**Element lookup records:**
===============
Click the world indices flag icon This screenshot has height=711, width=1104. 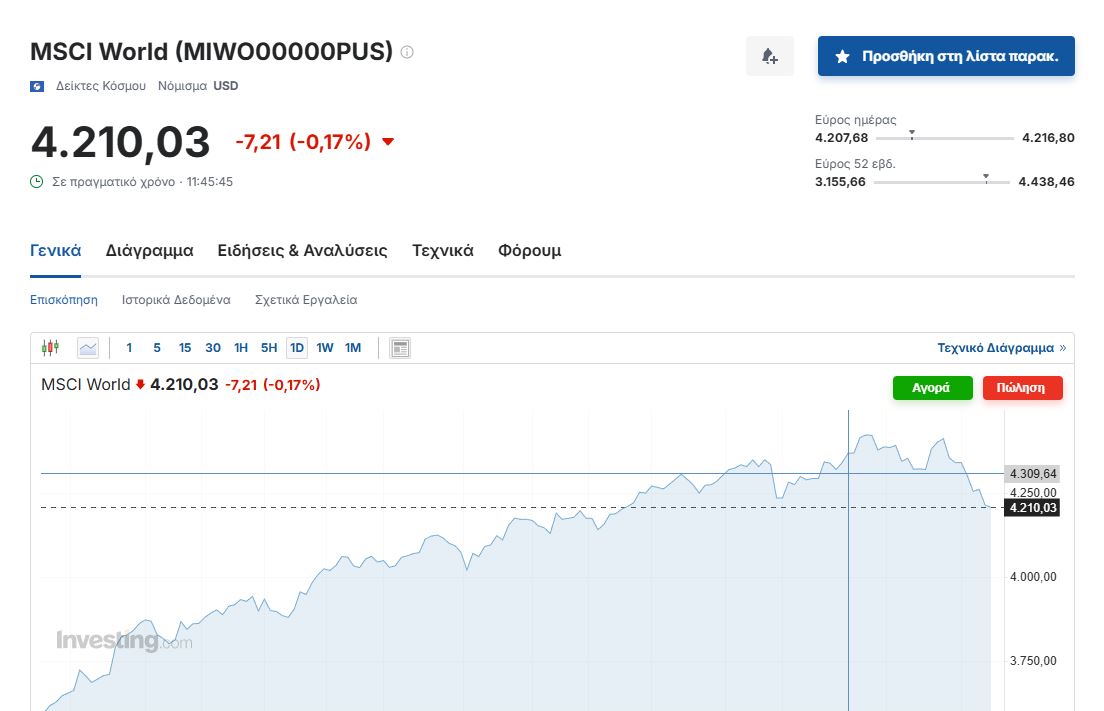click(37, 86)
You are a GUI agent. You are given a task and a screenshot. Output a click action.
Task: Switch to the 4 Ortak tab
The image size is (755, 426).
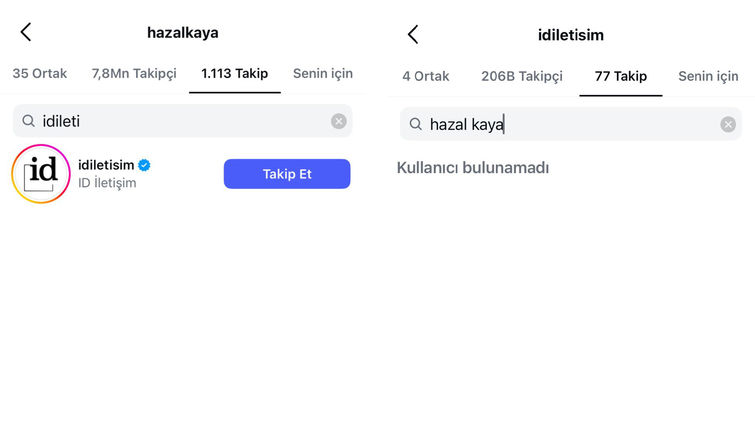click(x=426, y=77)
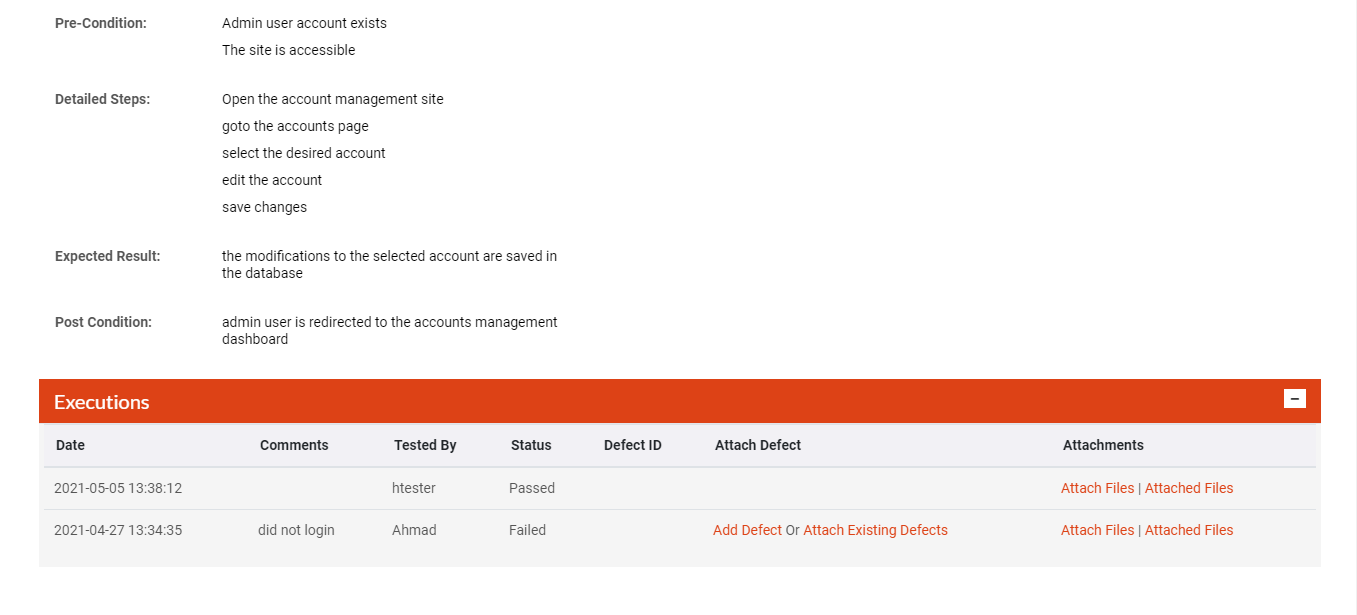Image resolution: width=1357 pixels, height=615 pixels.
Task: Select the execution tested by Ahmad
Action: [414, 530]
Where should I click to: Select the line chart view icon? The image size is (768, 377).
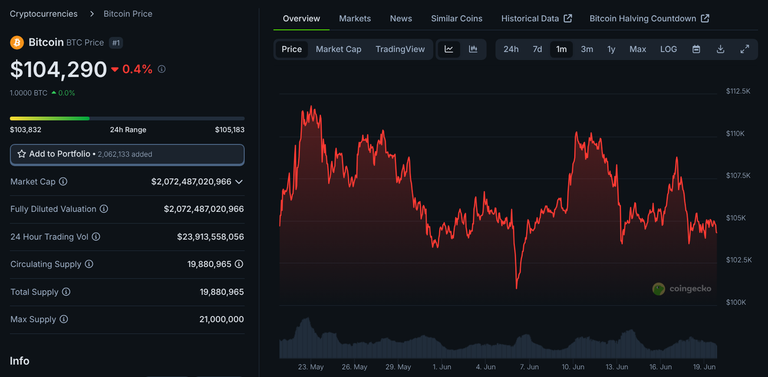tap(449, 49)
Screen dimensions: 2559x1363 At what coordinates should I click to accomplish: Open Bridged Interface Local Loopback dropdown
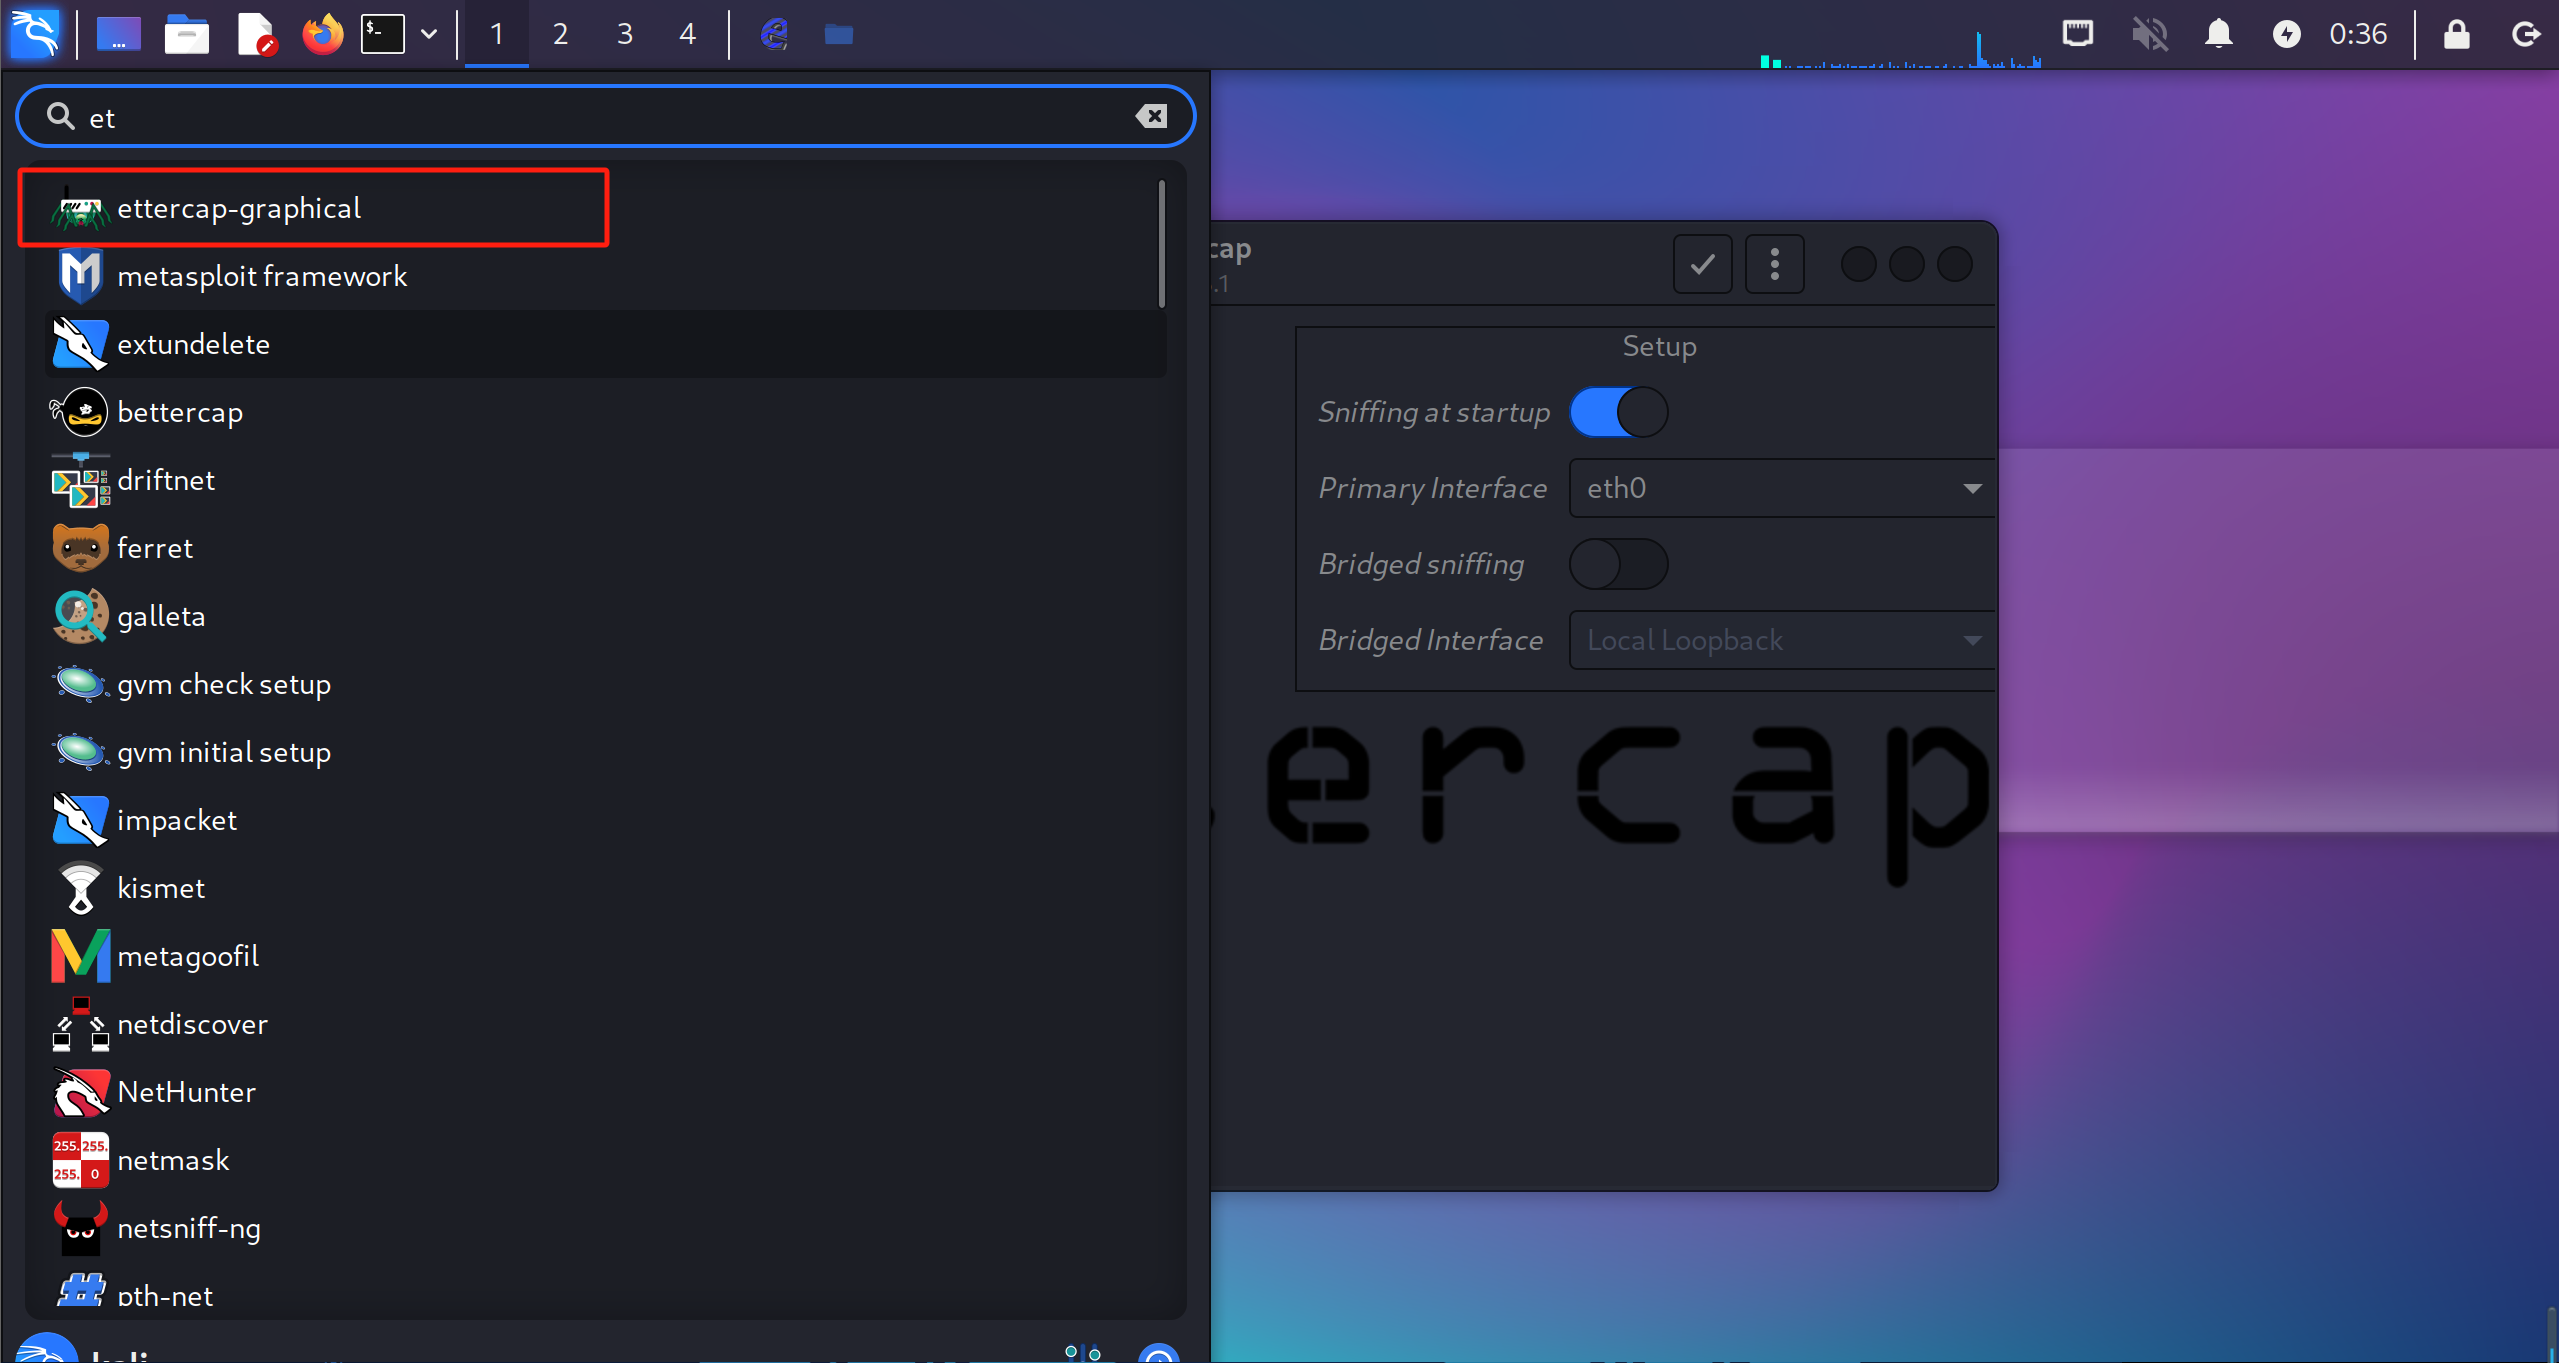pyautogui.click(x=1780, y=640)
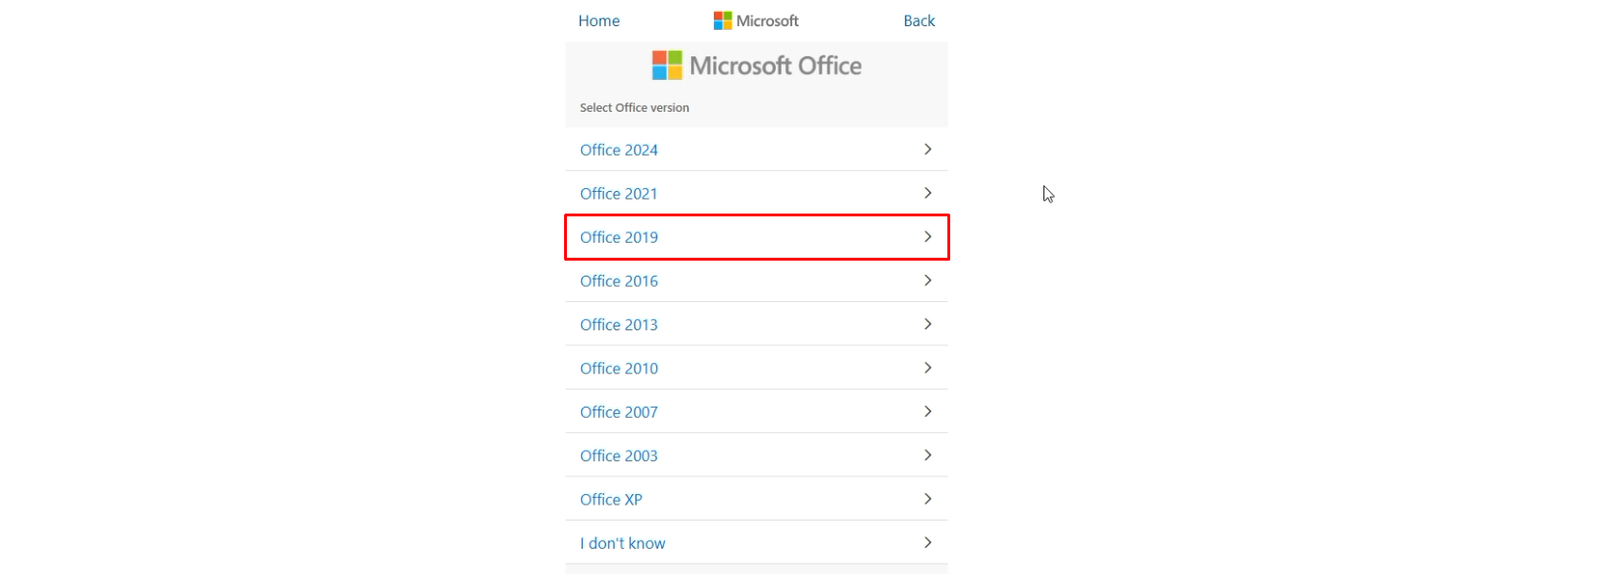
Task: Click the chevron arrow beside Office 2010
Action: pos(928,368)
===============
**Written task:** Rewrite the records from the line containing "Screen dimensions: 2559x1363" through the end of the records, changing "dropdown" to "menu" and keeping everything else the same. Leave the pictures out of your answer.

**Result of this exercise:**
Screen dimensions: 2559x1363 At what coordinates should I click to accomplish: Open Bridged Interface Local Loopback menu
pyautogui.click(x=1780, y=640)
Task: Click the chevron arrow beside Office 2010
Action: pos(928,368)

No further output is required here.